Convert all of the rows below into a Markdown table with two columns, n for the line number and Line for the text of that line. Leave out any blank lines.

### SOURCE MATERIAL ###

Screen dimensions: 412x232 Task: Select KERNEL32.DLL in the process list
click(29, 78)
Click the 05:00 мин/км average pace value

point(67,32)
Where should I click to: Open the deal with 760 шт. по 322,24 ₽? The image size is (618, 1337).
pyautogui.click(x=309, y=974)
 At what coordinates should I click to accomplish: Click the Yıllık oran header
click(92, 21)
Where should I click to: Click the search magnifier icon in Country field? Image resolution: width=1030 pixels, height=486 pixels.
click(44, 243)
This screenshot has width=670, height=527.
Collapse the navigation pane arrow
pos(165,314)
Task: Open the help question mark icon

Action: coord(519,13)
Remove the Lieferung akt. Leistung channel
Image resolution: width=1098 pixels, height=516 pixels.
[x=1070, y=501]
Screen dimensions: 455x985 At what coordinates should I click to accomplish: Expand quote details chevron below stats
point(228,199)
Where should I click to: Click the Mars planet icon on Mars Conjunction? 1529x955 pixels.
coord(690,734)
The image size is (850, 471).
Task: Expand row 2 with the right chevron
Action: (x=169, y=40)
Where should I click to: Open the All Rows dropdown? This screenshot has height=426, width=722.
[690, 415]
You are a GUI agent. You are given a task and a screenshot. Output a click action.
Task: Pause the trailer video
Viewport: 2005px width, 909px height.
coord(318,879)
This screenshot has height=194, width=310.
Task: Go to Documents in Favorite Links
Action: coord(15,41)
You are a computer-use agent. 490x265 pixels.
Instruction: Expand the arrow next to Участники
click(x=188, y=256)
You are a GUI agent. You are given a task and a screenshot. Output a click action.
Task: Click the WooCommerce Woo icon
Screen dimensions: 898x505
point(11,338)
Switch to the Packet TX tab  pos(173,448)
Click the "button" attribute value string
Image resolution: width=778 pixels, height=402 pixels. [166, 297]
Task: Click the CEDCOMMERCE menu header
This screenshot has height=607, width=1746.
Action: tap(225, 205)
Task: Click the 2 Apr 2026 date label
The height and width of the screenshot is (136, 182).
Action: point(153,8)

###

*REPLY TO THE TASK*
| n | Line |
|---|---|
| 1 | Screen dimensions: 412x232 Task: Select KERNEL32.DLL in the process list |
| 2 | click(29, 78) |
| 3 | Click the 05:00 мин/км average pace value |
| 4 | point(67,32) |
| 5 | Where should I click to: Open the deal with 760 шт. по 322,24 ₽? The image size is (618, 1337). |
| 6 | pyautogui.click(x=309, y=974) |
| 7 |  At what coordinates should I click to accomplish: Click the Yıllık oran header |
| 8 | click(92, 21) |
| 9 | Where should I click to: Click the search magnifier icon in Country field? Image resolution: width=1030 pixels, height=486 pixels. |
| 10 | click(44, 243) |
| 11 | This screenshot has width=670, height=527. |
| 12 | Collapse the navigation pane arrow |
| 13 | pos(165,314) |
| 14 | Task: Open the help question mark icon |
| 15 | Action: coord(519,13) |
| 16 | Remove the Lieferung akt. Leistung channel |
| 17 | Image resolution: width=1098 pixels, height=516 pixels. |
| 18 | [x=1070, y=501] |
| 19 | Screen dimensions: 455x985 At what coordinates should I click to accomplish: Expand quote details chevron below stats |
| 20 | point(228,199) |
| 21 | Where should I click to: Click the Mars planet icon on Mars Conjunction? 1529x955 pixels. |
| 22 | coord(690,734) |
| 23 | The image size is (850, 471). |
| 24 | Task: Expand row 2 with the right chevron |
| 25 | Action: (x=169, y=40) |
| 26 | Where should I click to: Open the All Rows dropdown? This screenshot has height=426, width=722. |
| 27 | [690, 415] |
| 28 | You are a GUI agent. You are given a task and a screenshot. Output a click action. |
| 29 | Task: Pause the trailer video |
| 30 | Viewport: 2005px width, 909px height. |
| 31 | coord(318,879) |
| 32 | This screenshot has height=194, width=310. |
| 33 | Task: Go to Documents in Favorite Links |
| 34 | Action: coord(15,41) |
| 35 | You are a computer-use agent. 490x265 pixels. |
| 36 | Instruction: Expand the arrow next to Участники |
| 37 | click(x=188, y=256) |
| 38 | You are a GUI agent. You are given a task and a screenshot. Output a click action. |
| 39 | Task: Click the WooCommerce Woo icon |
| 40 | Screen dimensions: 898x505 |
| 41 | point(11,338) |
| 42 | Switch to the Packet TX tab  pos(173,448) |
| 43 | Click the "button" attribute value string |
| 44 | Image resolution: width=778 pixels, height=402 pixels. [166, 297] |
| 45 | Task: Click the CEDCOMMERCE menu header |
| 46 | This screenshot has height=607, width=1746. |
| 47 | Action: tap(225, 205) |
| 48 | Task: Click the 2 Apr 2026 date label |
| 49 | The height and width of the screenshot is (136, 182). |
| 50 | Action: point(153,8) |